Putting u = exp(-x):

$1 - \text{a} (x) + \text{b} (x) = 0$

Adding:

$1 + (x+1)\text{b} (x) = 0 \Rightarrow \text{b} (x) = \frac{-1}{x+1}$

$\therefore \text{a} (x) = \frac{x}{x+1}$

General solution: $u = Ax + Be^{-x} .$

$\displaystyle \frac{\text{d} y}{\text{d} x} + 3y^2 + \frac{x}{1+x} y = \frac{1}{3(1+x)} .$

$\displaystyle y = \frac{1}{3u} \frac{\text{d} u}{\text{d} x} \Rightarrow y^2 = \frac{1}{9u^2} \left(\frac{\text{d} u}{\text{d} x}\right)^2, \quad \frac{\text{d} y}{\text{d} x} = \frac{-1}{3u^2}\frac{\text{d} u}{\text{d} x} + \frac{1}{3u} \frac{\text{d}^2 u}{\text{d} x^2}$

Applying substitution,

$\displaystyle \frac{-1}{3u^2}\left(\frac{\text{d} u}{\text{d} x}\right)^2 + \frac{1}{3u} \frac{\text{d}^2 u}{\text{d} x^2} + \frac{1}{3u^2} \left(\frac{\text{d} u}{\text{d} x}\right)^2 + \frac{x}{1+x} \frac{1}{3u} \frac{\text{d} u}{\text{d} x} = \frac{1}{3(1+x)}$

$\displaystyle \frac{\text{d}^2 u}{\text{d} x^2} + \frac{x}{1+x} \frac{\text{d} u}{\text{d} x} - \frac{1}{1+x} u = 0$

which has general solution $u = Ax + Be^{-x} ,$

i.e.

$\displaystyle \frac{1}{3u} = \frac{1}{3(Ax + Be^{-x})} ,$

$\displaystyle \frac{\text{d} u}{\text{d} x} = A - Be^{-x} ,$

$\displaystyle y = \frac{A - Be^{-x}}{3(Ax + Be^{-x})} .$

y(0) = 0:

$\displaystyle 0 = A - B \Rightarrow A = B$

$\displaystyle \therefore y = \frac{A - Ae^{-x}}{3(Ax + Ae^{-x})} = \frac{1 - e^{-x}}{3(x + e^{-x})}.$

(ii)

$\displaystyle \frac{\text{d} y}{\text{d} x} + y^2 + \frac{x}{1-x} y = \frac{1}{1-x} .$

Applying the substitution $\displaystyle y = \frac{1}{u} \frac{\text{d} u}{\text{d} x}$ gives (detail omitted):

$\displaystyle \frac{\text{d}^2u}{\text{d} x^2} + \frac{x}{1-x} \frac{\text{d} u}{\text{d} x} - \frac{1}{1-x} u = 0$

to which "obvious" solutions are u = x, u = exp x, and so the general solution is u = Ax + Be^x.
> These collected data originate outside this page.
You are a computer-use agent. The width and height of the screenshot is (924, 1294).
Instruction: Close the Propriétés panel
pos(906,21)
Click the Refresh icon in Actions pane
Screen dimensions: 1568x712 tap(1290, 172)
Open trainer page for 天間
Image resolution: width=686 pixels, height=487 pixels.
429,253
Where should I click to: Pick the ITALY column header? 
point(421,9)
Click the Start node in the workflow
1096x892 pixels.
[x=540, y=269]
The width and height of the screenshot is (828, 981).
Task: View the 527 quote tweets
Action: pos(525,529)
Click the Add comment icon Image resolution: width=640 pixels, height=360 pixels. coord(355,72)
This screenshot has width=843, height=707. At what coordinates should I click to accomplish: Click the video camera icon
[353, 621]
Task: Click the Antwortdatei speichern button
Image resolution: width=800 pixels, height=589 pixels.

This gives:

$\displaystyle \frac{1}{u} = \frac{1}{Ax + Be^x} ,\quad \frac{\text{d} u}{\text{d} x} = A + Be^x$

$\displaystyle \therefore y = \frac{A + Be^x}{Ax + Be^x} .$

y(0) = 2:

$\displaystyle 2 = \frac{A + B}{B} \Rightarrow A = B$

$\displaystyle \therefore y = \frac{A + Ae^x}{Ax + Ae^x} = \frac{1 + e^x}{x + e^x} .$

Solution by generalebriety.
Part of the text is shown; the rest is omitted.